Et l’expo de l’Élysée alors ?

Pas mal. Mais comme toujours quand on réunit beaucoup d’auteurs dans une thématique, le résultat est très inégal. Entre ceux qu’on aime spontanément avec toute notre subjectivité, ceux qui ne nous touchent que peu - mais qui ont leur place dans le propos de l’exposition - et ceux dont on se demande ce qu’ils ont à voir avec le sujet, il y a une grande marge d’appréciation. Ce qui est intéressant c’est de prendre conscience de ce que la photo a pu apporter de nouveau à une époque donnée et de mesurer combien on a tendance à assimiler ces apports jusqu’à oublier qu’il a bien fallu les inventer un jour. Prendre du recul, quoi.
L’exposition CONTRE CULTURE / CH fermera le 29.01.12.

Au sujet de Hans Gertsch,

on verra avec plaisir cette vidéo tournée lors de son exposition du Kunsthaus de Zürich (2:50) et avec beaucoup d’intérêt cette autre vidéo (8:01) où on le voit peindre le tableau de l’hiver du cycle des quatre saisons.
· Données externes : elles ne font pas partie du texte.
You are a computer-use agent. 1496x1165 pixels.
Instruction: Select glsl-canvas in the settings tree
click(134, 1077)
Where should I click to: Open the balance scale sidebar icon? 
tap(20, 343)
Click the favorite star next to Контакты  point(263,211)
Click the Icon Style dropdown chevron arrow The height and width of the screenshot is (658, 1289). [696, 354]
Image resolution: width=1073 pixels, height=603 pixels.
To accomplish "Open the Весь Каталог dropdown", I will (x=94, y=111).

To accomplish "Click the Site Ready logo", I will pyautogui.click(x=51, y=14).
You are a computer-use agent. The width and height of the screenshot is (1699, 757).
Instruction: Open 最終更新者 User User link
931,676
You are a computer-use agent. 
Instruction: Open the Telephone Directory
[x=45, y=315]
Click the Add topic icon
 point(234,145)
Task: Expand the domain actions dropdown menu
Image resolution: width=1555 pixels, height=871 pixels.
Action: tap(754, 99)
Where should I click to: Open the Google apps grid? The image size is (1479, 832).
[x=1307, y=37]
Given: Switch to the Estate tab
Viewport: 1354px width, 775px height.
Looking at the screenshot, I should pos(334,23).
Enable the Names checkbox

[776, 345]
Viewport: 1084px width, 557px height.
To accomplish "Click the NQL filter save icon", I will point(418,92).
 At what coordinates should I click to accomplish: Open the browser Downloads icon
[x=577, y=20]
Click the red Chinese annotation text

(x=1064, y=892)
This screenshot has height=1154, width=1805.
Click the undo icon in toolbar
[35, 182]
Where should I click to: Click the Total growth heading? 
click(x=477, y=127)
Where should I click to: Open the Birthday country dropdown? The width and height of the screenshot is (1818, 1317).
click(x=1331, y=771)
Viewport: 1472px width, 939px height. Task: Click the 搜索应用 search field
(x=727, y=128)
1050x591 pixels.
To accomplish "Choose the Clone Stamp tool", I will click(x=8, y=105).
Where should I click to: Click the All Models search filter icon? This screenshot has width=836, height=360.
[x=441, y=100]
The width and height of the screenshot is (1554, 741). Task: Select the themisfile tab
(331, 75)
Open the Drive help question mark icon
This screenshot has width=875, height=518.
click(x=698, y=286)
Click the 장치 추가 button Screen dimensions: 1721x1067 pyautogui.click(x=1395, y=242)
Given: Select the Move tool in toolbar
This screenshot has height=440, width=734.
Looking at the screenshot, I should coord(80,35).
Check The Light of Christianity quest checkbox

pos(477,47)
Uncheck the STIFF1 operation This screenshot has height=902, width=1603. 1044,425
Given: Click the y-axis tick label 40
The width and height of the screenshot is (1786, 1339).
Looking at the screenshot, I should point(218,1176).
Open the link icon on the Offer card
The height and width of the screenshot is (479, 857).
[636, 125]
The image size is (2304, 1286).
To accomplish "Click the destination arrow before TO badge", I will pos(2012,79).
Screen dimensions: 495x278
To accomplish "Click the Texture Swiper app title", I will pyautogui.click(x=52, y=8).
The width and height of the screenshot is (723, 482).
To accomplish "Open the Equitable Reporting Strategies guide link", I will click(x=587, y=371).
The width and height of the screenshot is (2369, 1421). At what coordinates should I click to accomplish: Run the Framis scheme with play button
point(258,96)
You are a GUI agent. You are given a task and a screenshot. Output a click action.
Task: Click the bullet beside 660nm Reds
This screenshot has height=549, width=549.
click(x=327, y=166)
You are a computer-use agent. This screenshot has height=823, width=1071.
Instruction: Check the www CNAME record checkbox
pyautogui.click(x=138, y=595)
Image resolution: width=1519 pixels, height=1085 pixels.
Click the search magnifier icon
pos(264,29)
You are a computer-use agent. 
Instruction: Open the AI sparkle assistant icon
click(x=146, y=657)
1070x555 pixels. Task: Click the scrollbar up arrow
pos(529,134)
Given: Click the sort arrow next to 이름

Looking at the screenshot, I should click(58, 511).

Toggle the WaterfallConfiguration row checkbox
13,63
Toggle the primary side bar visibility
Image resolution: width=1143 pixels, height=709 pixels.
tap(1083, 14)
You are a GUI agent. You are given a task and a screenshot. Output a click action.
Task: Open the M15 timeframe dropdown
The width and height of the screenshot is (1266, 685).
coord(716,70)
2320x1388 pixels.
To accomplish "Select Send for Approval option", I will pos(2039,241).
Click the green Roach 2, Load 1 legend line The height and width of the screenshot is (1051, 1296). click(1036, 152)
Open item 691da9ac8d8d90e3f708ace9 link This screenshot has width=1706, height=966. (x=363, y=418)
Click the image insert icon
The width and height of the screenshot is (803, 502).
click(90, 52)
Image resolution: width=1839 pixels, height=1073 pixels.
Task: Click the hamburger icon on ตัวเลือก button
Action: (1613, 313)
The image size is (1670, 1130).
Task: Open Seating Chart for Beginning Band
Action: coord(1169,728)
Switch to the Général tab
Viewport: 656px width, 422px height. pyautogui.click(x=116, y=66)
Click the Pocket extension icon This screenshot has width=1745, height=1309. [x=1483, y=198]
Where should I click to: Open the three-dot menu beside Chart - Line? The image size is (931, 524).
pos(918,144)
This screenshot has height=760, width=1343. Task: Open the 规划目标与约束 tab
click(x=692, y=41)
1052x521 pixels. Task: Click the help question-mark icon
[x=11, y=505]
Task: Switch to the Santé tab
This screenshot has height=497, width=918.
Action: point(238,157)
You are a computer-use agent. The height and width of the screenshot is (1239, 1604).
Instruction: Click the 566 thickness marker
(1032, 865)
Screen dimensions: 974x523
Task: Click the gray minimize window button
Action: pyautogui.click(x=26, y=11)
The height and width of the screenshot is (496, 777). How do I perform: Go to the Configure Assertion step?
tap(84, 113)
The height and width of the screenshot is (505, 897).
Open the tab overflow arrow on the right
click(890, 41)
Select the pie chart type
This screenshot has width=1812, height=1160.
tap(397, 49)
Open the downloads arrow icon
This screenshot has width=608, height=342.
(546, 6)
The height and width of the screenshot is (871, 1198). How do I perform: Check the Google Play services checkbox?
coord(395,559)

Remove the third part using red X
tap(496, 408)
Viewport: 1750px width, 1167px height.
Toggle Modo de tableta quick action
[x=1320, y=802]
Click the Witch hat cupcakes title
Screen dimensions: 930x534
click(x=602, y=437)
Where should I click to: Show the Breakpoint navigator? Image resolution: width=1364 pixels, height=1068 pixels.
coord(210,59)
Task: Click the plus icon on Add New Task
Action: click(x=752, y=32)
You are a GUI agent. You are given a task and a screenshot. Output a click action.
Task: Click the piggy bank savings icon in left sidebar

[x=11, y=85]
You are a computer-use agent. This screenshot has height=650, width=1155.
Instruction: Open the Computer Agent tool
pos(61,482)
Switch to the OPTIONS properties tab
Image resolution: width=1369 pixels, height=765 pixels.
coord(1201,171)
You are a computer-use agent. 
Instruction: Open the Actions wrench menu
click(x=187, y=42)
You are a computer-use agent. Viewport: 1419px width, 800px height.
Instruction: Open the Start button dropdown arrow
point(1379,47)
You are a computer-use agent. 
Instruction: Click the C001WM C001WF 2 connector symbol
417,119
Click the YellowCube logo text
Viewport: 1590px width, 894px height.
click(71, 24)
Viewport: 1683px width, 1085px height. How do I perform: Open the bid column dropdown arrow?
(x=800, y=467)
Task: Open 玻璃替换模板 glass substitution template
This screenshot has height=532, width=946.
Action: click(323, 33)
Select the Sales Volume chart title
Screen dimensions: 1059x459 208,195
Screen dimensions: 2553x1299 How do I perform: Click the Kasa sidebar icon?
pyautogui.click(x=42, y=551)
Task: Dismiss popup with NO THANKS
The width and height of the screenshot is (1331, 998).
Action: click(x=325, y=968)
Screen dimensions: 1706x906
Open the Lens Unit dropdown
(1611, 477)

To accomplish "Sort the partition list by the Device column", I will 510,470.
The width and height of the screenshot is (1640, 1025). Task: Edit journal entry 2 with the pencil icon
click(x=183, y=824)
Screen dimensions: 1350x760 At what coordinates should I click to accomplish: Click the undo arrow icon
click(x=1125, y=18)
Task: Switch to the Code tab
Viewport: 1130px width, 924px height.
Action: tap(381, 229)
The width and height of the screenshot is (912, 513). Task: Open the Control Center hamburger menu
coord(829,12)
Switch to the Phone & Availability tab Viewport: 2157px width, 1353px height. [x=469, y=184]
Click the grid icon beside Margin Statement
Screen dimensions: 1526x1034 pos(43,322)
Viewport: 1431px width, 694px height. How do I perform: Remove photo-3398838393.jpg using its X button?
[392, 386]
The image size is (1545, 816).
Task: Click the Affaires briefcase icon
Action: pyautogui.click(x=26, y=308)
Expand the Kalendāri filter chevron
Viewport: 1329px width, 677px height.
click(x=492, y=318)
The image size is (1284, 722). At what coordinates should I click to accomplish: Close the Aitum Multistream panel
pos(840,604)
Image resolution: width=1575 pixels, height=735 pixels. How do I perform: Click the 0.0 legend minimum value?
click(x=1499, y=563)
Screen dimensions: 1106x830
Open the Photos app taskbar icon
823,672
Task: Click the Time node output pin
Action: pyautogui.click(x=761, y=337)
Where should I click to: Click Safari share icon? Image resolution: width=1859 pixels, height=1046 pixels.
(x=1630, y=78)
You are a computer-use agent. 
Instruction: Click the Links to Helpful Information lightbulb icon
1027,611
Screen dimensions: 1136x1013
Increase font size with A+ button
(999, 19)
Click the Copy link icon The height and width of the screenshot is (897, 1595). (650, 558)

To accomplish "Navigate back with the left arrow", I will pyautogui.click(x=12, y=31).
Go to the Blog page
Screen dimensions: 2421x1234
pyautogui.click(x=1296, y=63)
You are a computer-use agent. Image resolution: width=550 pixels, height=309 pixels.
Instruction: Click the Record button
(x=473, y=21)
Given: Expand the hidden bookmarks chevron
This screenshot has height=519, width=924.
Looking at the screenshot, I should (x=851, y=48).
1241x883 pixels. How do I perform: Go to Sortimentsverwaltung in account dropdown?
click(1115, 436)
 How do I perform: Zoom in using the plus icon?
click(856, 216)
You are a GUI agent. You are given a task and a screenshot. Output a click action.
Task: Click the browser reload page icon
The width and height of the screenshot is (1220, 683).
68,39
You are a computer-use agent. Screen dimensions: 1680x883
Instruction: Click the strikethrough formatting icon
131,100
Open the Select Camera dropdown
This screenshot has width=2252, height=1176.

Cette galerie présente des photos de la célèbre série des peintures qu’il a réalisées sur Patty Smith. Enfin, pour se (re)plonger dans le mouvement hyperréaliste on visitera hyperrealism.net.

Retrouvez mes précédents billets

sur la saga des images du Conseil Fédéral ici : 2011 - 2010 - 2009 A - 2009 B - 2008 - 2007

Notes:

[1] ... comme peuvent le faire certains politiciens populistes et hâbleurs en posant devant un tableau de Hodler ou d’Anker, oeuvres à partir desquelles il est assez facile de récupérer des valeurs suisses traditionnelles.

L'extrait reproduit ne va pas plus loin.